One of my document libraries had over a 100,000 document, and I needed to make sure all of them were being indexed.
Document library can support millions of documents, IF you use a good foldering structure.
function GetSearchIndex ($site, $file)
{
$fOutPut = $null
$kq = new-object Microsoft.Office.Server.Search.Query.KeywordQuery($site)
$kq.ResultTypes= [Microsoft.Office.Server.Search.Query.ResultType]::RelevantResults
$kq.QueryText = $file
$kq.HiddenConstraints = 'scope:"All Sites"'
$kq.RowLimit = 10
$res = $kq.Execute()
$table = new-object System.Data.DataTable
$table.Load($res[$kq.ResultTypes],[System.Data.LoadOption]::OverwriteChanges)
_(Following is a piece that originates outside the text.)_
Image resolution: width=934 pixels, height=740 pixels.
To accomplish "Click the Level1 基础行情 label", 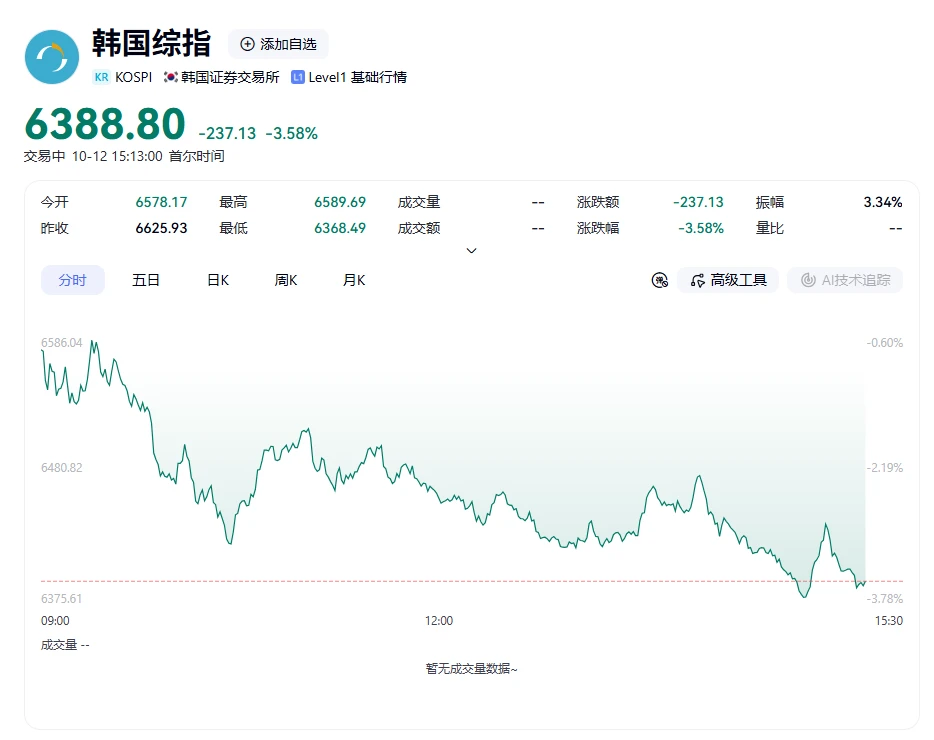I will point(357,77).
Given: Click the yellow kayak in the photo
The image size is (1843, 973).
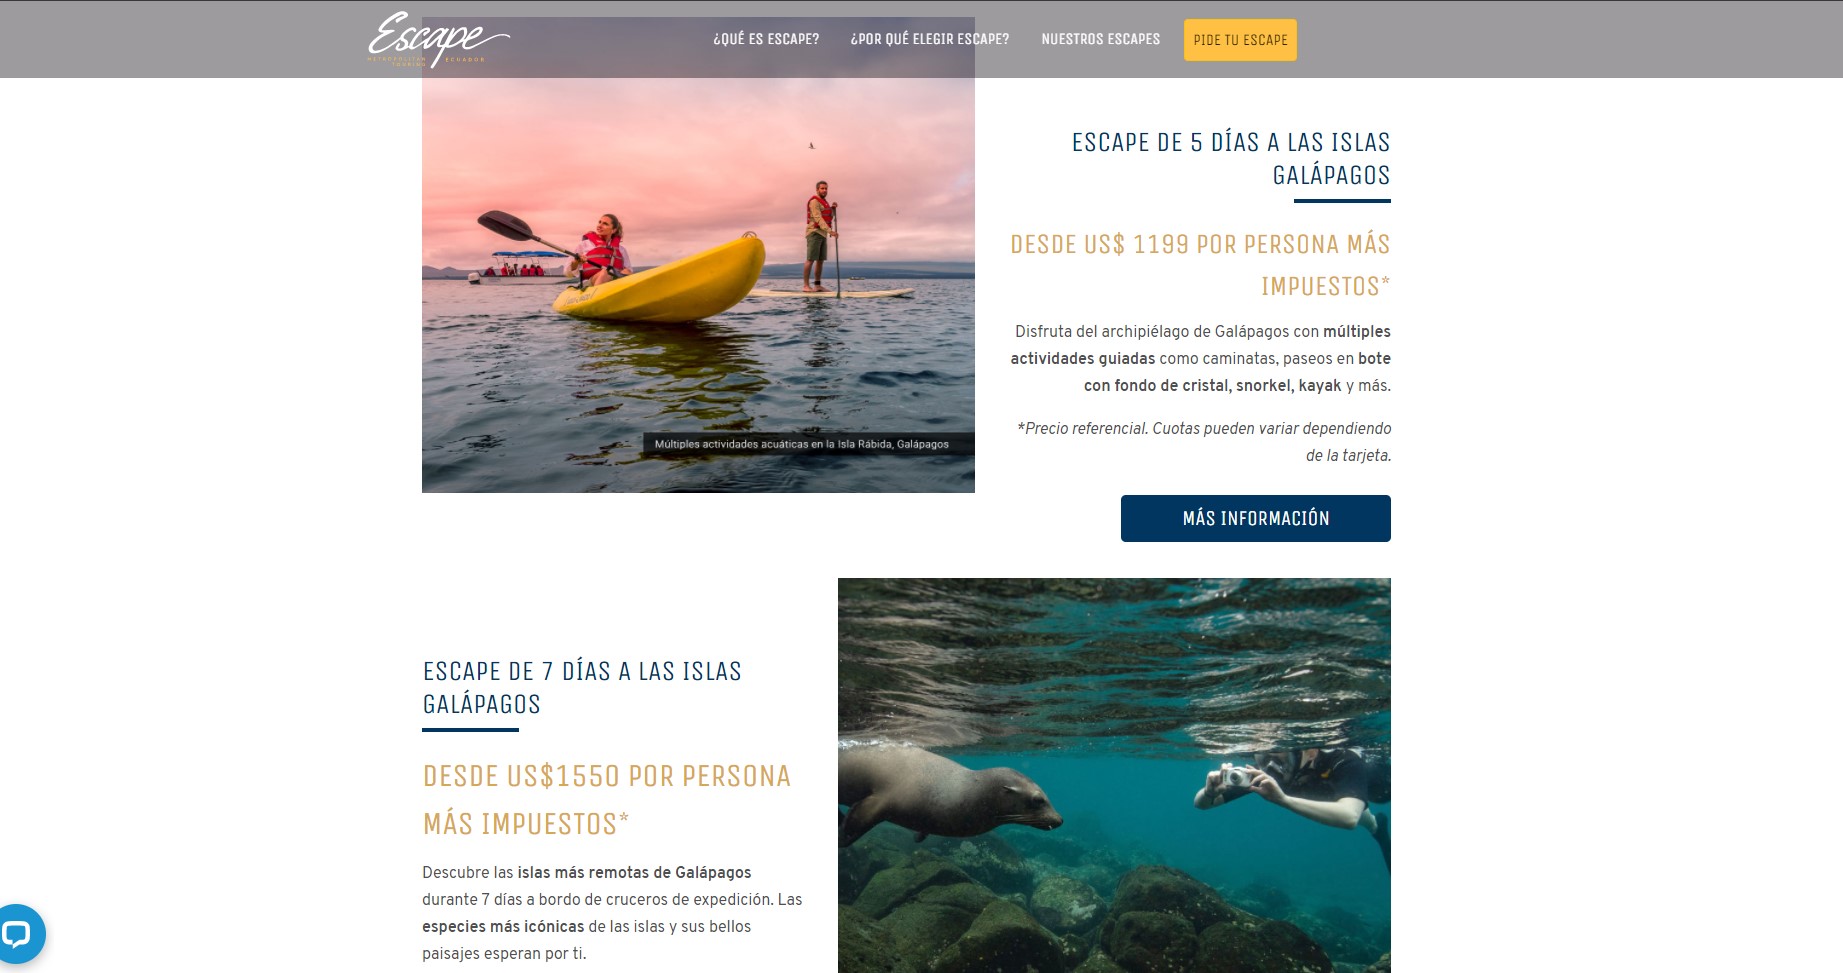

if($table.Rows.Count -eq 0)
{
$fOut = "Failed"
}
else
{
$fOut = "Passed"
}
return $fOut
}
$file = "c:\indexCheck.txt"
$cfcSite = Get-SPWeb "http://SOMEsite.sharepointed.com/sites/test"
$nv = $cfcSite.Lists["bigLibrary"]
$spQuery = New-Object Microsoft.SharePoint.SPQuery
$spQuery.ViewAttributes = "Scope='Recursive'"
$spQuery.RowLimit = 2000
$caml = '<OrderBy Override="TRUE"><FieldRef Name="ID"/></OrderBy>'
$spQuery.Query = $caml
do
{
$listItems = $nv.GetItems($spQuery)
$spQuery.ListItemCollectionPosition = $listItems.ListItemCollectionPosition
foreach($item in $listItems)
{
$sResult = GetSearchIndex "http://test.sharepointed.com" $item.Name
if($sResult -eq "Failed")
{
$item.Name | Out-File $file -Append
}
}
}
while ($spQuery.ListItemCollectionPosition -ne $null)
Query the list/library in batches of 2,000.
Looping through the returned items.
Call function to see if the item is in the index (query SharePoint).
From the function, return a value of Passed or Failed.
If Failed is true, log it to a text file on the C:\ drive.